### Exercise aim
Output, word for word, the line that contains "Click the Метрики button" and all lines after it in the records below, omitting pictures.

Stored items
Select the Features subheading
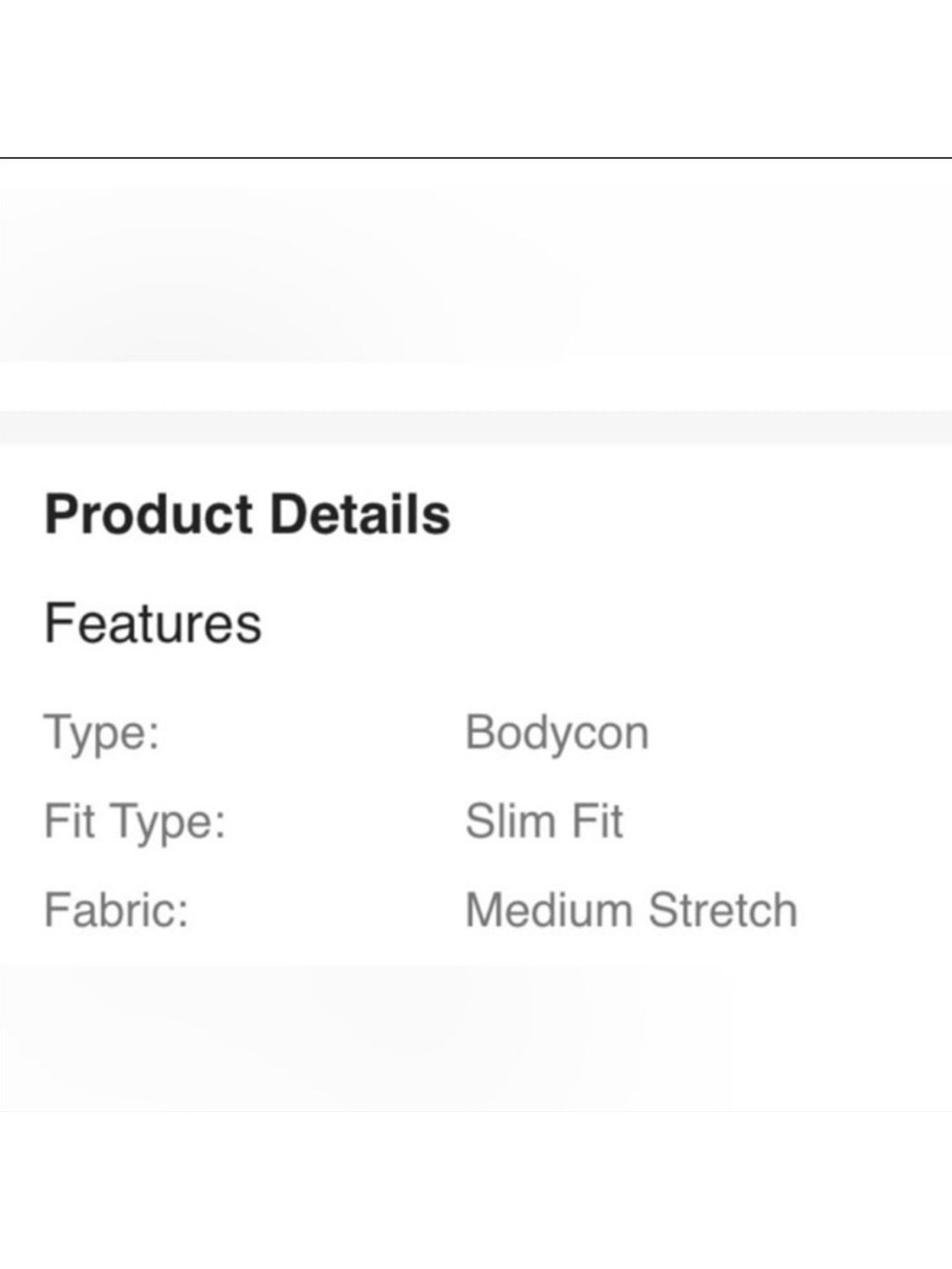 152,624
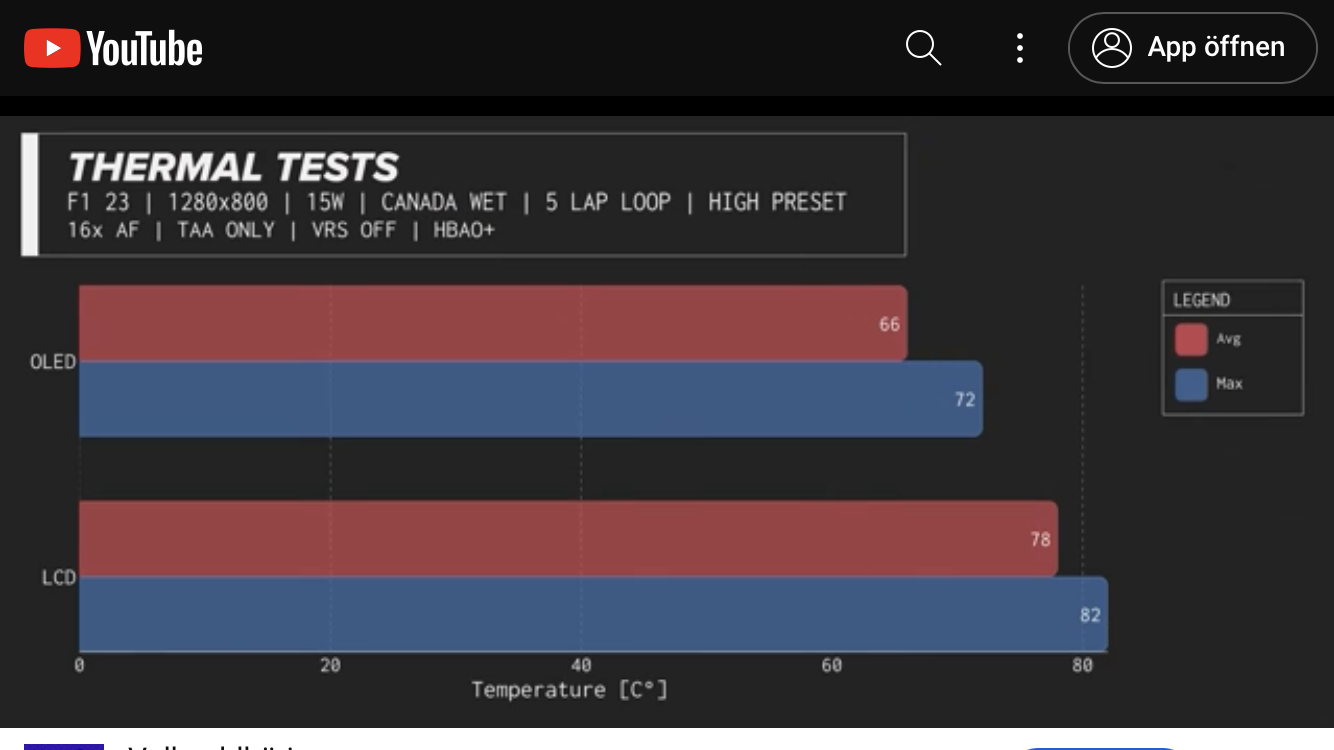The image size is (1334, 750).
Task: Click the OLED axis label
Action: click(x=53, y=362)
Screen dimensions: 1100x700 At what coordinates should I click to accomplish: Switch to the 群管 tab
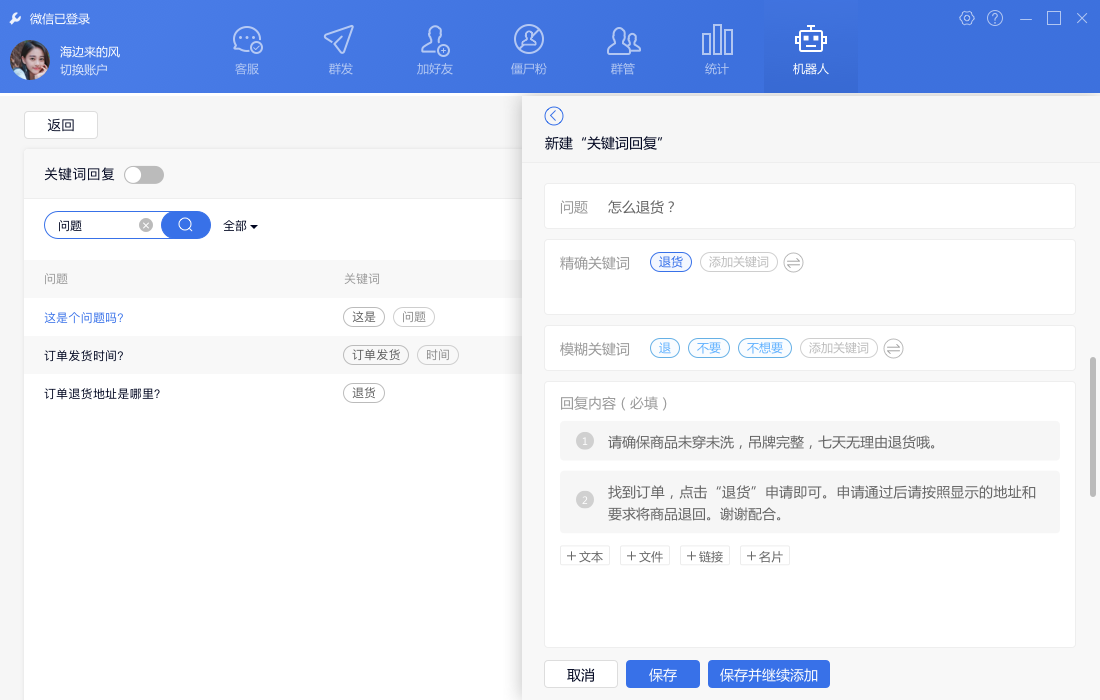coord(623,50)
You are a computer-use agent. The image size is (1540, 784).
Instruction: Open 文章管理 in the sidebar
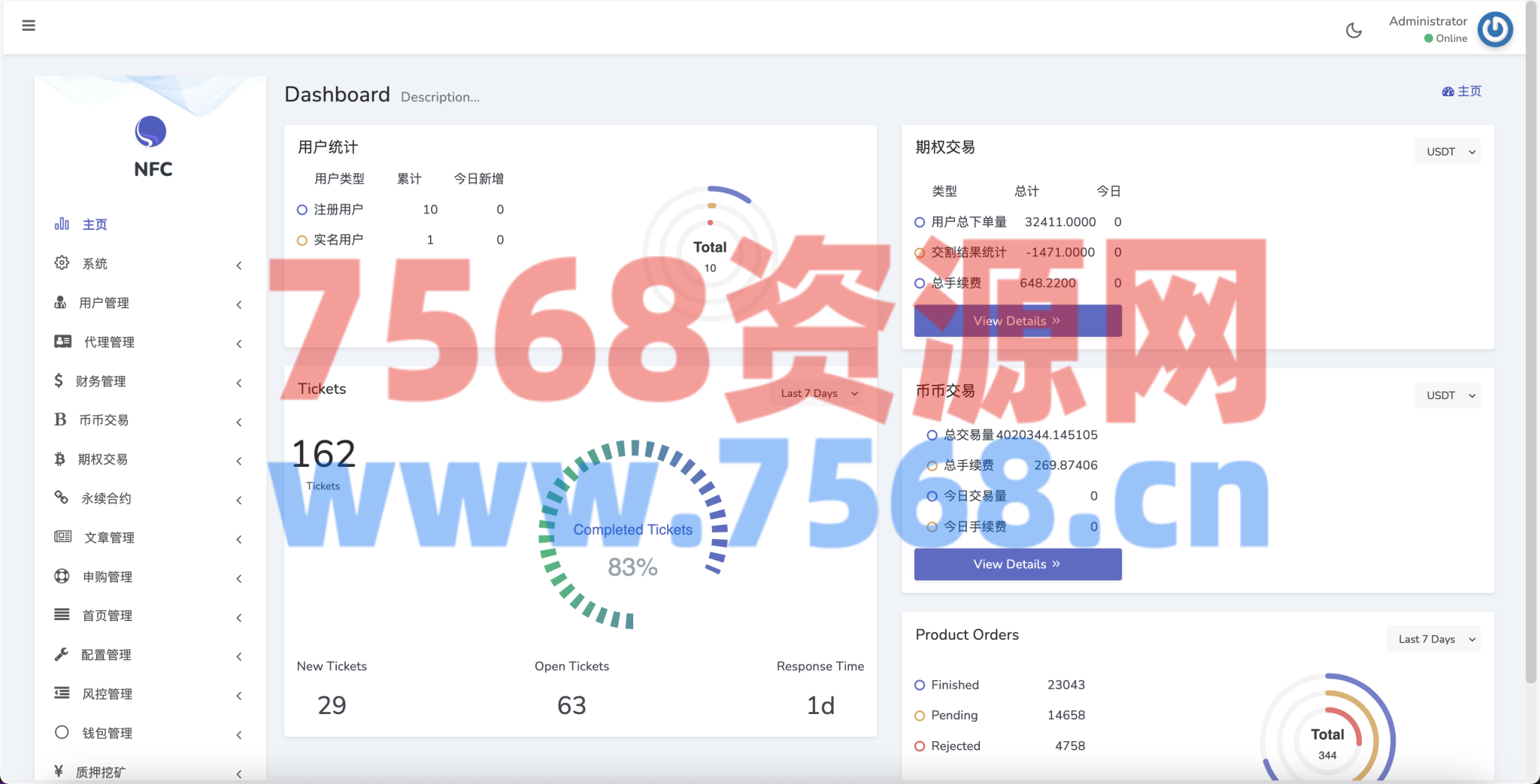coord(109,537)
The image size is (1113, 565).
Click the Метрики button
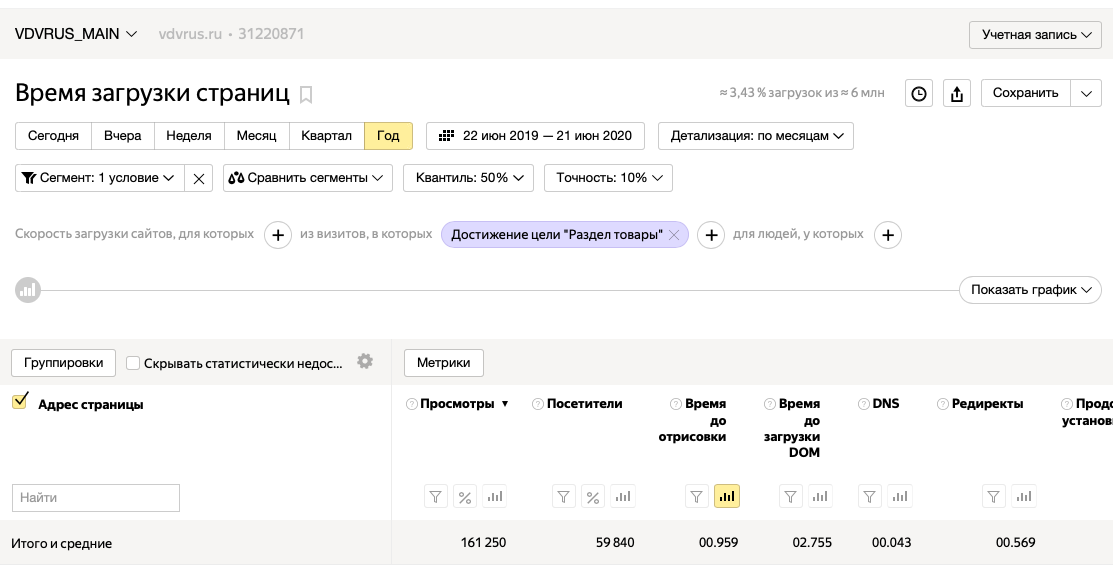(x=444, y=363)
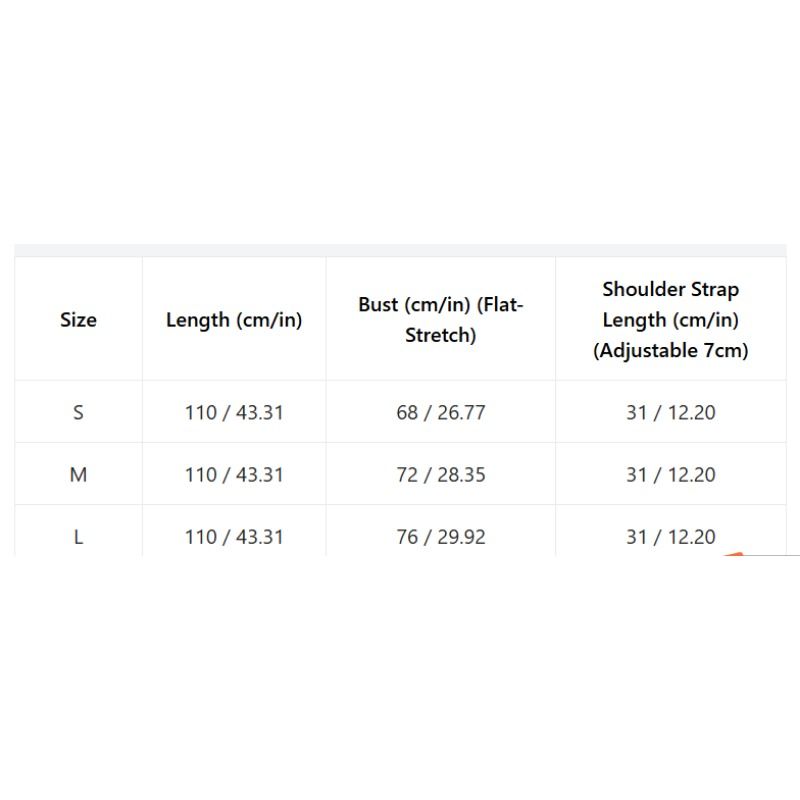This screenshot has height=800, width=800.
Task: Select the size M row label
Action: pos(78,475)
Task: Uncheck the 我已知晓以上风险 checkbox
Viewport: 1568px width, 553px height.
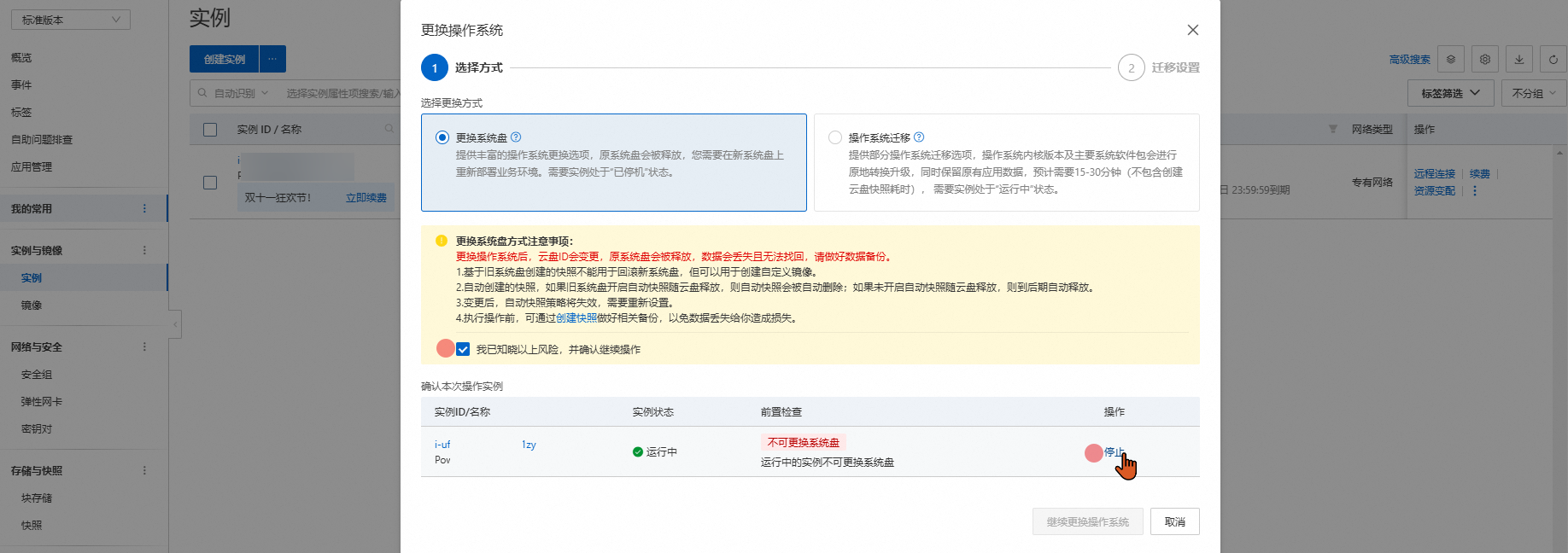Action: point(463,349)
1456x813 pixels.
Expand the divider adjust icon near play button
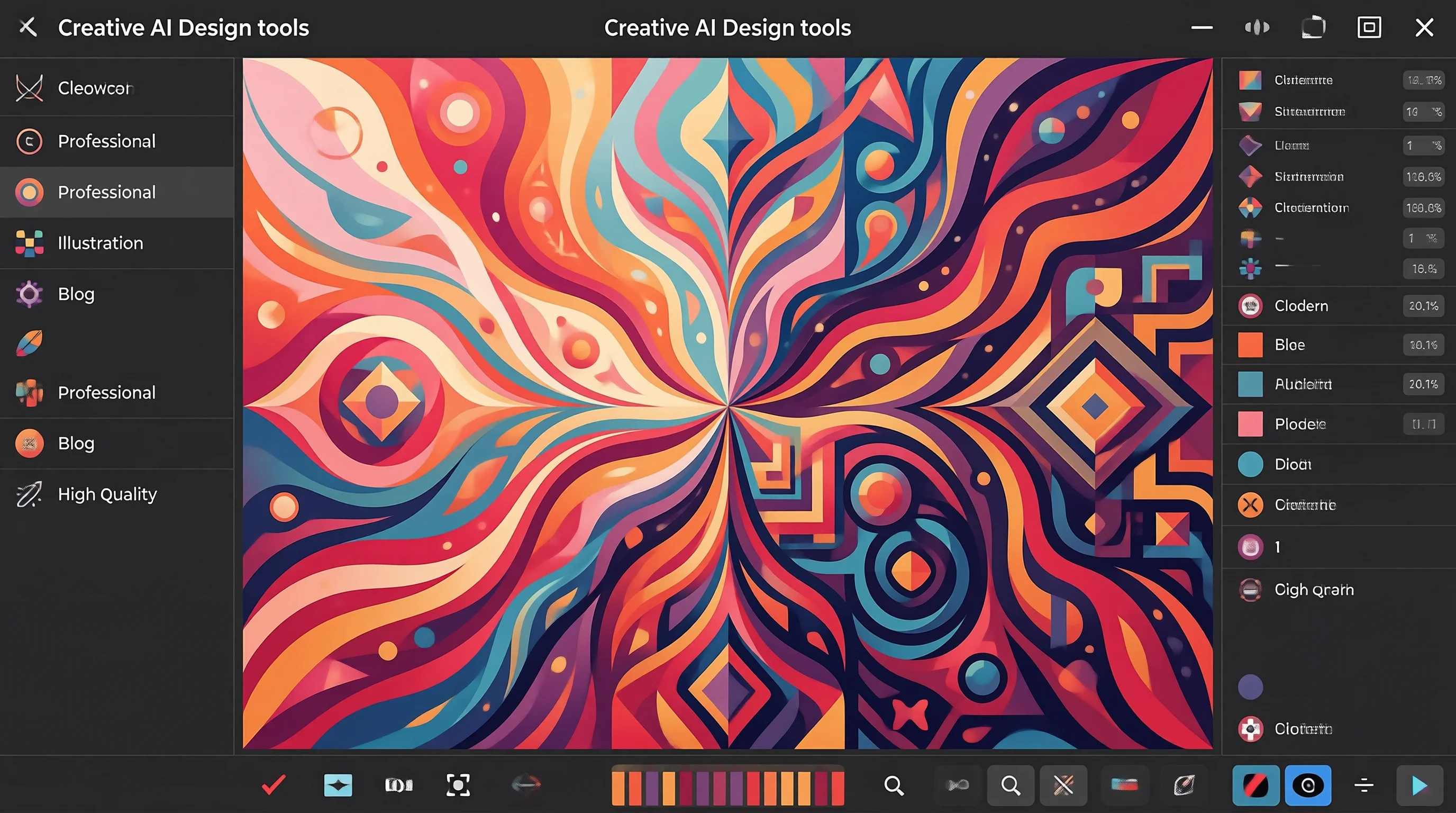click(1364, 785)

### Result of the task
Click the Метрики button
(x=444, y=363)
This screenshot has height=800, width=800.
Task: Select the size M row label
Action: pos(78,475)
Task: Uncheck the 我已知晓以上风险 checkbox
Viewport: 1568px width, 553px height.
Action: point(463,349)
1456x813 pixels.
Expand the divider adjust icon near play button
click(1364, 785)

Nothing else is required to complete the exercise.